Nicolaus Matthiae Rungius (also spelled Ryngius or Ryngen in contemporary sources; born ca. 1560 in Loimaa - died 1629 in Keminmaa) was a vicar of Keminmaa, Finland, known for his mummified body in the Keminmaa old church.

Rungius was born at the Rynkö homestead in Loimaa, and so he was named Ryngius (later changed to Rungius). He worked as a chaplain in the Nykarleby and Keminmaa churches. He married Helena, the daughter of the Kemi vicar Simon Ruuth, and followed his father-in-law as vicar. As vicar, he managed matters all over the Kemi Lapland area, but was not an unusual preacher during his lifetime. Rungius served as vicar during the Thirty Years' War and died in 1629. As was the custom at the time, he was buried underneath the church floor.

Rungius's reputation grew when his body, which had been mummified instead of decomposing, was found underneath the church floor during the Greater Wrath in the early 18th century. Thus started stories about his powerful words and miracles. A legend of sainthood proportions surrounded him and people went as far as to go on pilgrimages to see his body. Rungius has been claimed to have said during his life: "If my words are not true, my body will decompose, but if they are true, it will never decompose."
+ + +
** Required task 1 **
Translate this sentence from the passage on Nicolaus Rungius into Spanish: "Rungius served as vicar during the Thirty Years' War and died in 1629."

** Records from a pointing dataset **
+ + +
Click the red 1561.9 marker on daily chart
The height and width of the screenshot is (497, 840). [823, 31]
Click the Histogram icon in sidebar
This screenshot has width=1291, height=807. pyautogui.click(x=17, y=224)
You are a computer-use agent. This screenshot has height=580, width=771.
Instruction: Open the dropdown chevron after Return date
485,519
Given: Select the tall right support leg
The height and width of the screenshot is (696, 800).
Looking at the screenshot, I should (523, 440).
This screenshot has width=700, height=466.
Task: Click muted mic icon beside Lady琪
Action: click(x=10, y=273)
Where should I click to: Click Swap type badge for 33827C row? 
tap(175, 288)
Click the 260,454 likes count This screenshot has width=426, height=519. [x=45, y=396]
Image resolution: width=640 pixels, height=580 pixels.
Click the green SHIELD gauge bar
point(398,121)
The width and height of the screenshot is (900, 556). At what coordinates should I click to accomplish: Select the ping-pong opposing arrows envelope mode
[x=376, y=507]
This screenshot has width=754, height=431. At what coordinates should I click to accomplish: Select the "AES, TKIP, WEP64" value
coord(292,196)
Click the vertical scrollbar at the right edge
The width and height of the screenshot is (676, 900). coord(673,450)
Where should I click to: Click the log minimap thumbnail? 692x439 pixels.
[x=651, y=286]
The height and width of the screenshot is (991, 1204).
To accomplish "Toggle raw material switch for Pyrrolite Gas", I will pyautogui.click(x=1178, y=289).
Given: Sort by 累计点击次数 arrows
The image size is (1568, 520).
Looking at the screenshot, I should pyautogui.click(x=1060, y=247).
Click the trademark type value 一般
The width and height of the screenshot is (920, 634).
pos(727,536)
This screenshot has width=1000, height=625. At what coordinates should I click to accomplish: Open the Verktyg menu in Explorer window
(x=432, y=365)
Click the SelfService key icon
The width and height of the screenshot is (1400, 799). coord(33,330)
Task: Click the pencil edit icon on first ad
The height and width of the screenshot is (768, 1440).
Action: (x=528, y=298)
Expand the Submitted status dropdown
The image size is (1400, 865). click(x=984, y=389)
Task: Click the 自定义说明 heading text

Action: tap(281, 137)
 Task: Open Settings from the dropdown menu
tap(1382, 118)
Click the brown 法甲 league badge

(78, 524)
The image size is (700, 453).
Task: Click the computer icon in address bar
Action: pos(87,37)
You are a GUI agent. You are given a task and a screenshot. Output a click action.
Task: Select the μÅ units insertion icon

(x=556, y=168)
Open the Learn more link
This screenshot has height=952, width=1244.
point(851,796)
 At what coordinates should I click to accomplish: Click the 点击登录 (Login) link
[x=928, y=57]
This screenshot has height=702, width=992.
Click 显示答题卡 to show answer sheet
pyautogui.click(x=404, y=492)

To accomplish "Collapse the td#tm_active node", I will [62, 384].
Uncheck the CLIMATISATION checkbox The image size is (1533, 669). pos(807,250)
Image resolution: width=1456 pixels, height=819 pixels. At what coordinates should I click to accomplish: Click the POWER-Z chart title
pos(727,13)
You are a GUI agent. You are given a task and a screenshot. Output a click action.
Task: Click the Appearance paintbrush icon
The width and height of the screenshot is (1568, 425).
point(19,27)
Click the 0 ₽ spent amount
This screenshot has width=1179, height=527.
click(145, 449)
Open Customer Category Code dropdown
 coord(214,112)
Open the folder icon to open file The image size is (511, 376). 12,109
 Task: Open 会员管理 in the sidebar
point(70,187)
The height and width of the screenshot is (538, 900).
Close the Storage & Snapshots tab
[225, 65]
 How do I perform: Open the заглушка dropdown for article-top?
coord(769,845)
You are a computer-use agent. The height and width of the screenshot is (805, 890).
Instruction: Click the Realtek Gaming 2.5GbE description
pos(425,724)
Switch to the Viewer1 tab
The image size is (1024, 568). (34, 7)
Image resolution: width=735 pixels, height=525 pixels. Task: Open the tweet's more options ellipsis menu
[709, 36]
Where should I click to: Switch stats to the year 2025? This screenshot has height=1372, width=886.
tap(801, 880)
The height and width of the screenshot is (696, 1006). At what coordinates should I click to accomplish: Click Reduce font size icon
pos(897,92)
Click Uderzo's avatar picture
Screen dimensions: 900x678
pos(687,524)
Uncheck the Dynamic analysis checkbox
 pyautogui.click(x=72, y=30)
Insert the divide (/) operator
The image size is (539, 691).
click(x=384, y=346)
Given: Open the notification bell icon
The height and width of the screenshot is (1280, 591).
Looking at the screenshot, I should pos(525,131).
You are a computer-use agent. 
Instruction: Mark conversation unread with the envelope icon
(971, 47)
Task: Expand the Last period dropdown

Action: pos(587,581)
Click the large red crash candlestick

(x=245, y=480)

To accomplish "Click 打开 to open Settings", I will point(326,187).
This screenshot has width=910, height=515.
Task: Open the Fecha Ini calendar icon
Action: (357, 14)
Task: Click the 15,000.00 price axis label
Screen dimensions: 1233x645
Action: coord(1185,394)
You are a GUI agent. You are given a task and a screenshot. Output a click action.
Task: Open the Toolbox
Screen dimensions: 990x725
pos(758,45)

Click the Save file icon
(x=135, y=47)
+ + +
** Required task 2 **
In the rows from the pointing dataset, reproduce word for word everything between the lines holding "You are a computer-use agent. The" and "Action: coord(1185,394)", inclusive.

** Exercise result 1 **
Rungius fue vicario durante la Guerra de los Treinta Años y murió en 1629.

** Exercise result 2 **
You are a computer-use agent. The height and width of the screenshot is (805, 890).
Instruction: Click the Realtek Gaming 2.5GbE description
pos(425,724)
Switch to the Viewer1 tab
The image size is (1024, 568). (34, 7)
Image resolution: width=735 pixels, height=525 pixels. Task: Open the tweet's more options ellipsis menu
[709, 36]
Where should I click to: Switch stats to the year 2025? This screenshot has height=1372, width=886.
tap(801, 880)
The height and width of the screenshot is (696, 1006). At what coordinates should I click to accomplish: Click Reduce font size icon
pos(897,92)
Click Uderzo's avatar picture
Screen dimensions: 900x678
pos(687,524)
Uncheck the Dynamic analysis checkbox
 pyautogui.click(x=72, y=30)
Insert the divide (/) operator
The image size is (539, 691).
click(x=384, y=346)
Given: Open the notification bell icon
The height and width of the screenshot is (1280, 591).
Looking at the screenshot, I should pos(525,131).
You are a computer-use agent. 
Instruction: Mark conversation unread with the envelope icon
(971, 47)
Task: Expand the Last period dropdown

Action: pos(587,581)
Click the large red crash candlestick

(x=245, y=480)

To accomplish "Click 打开 to open Settings", I will point(326,187).
This screenshot has width=910, height=515.
Task: Open the Fecha Ini calendar icon
Action: (357, 14)
Task: Click the 15,000.00 price axis label
Screen dimensions: 1233x645
Action: coord(1185,394)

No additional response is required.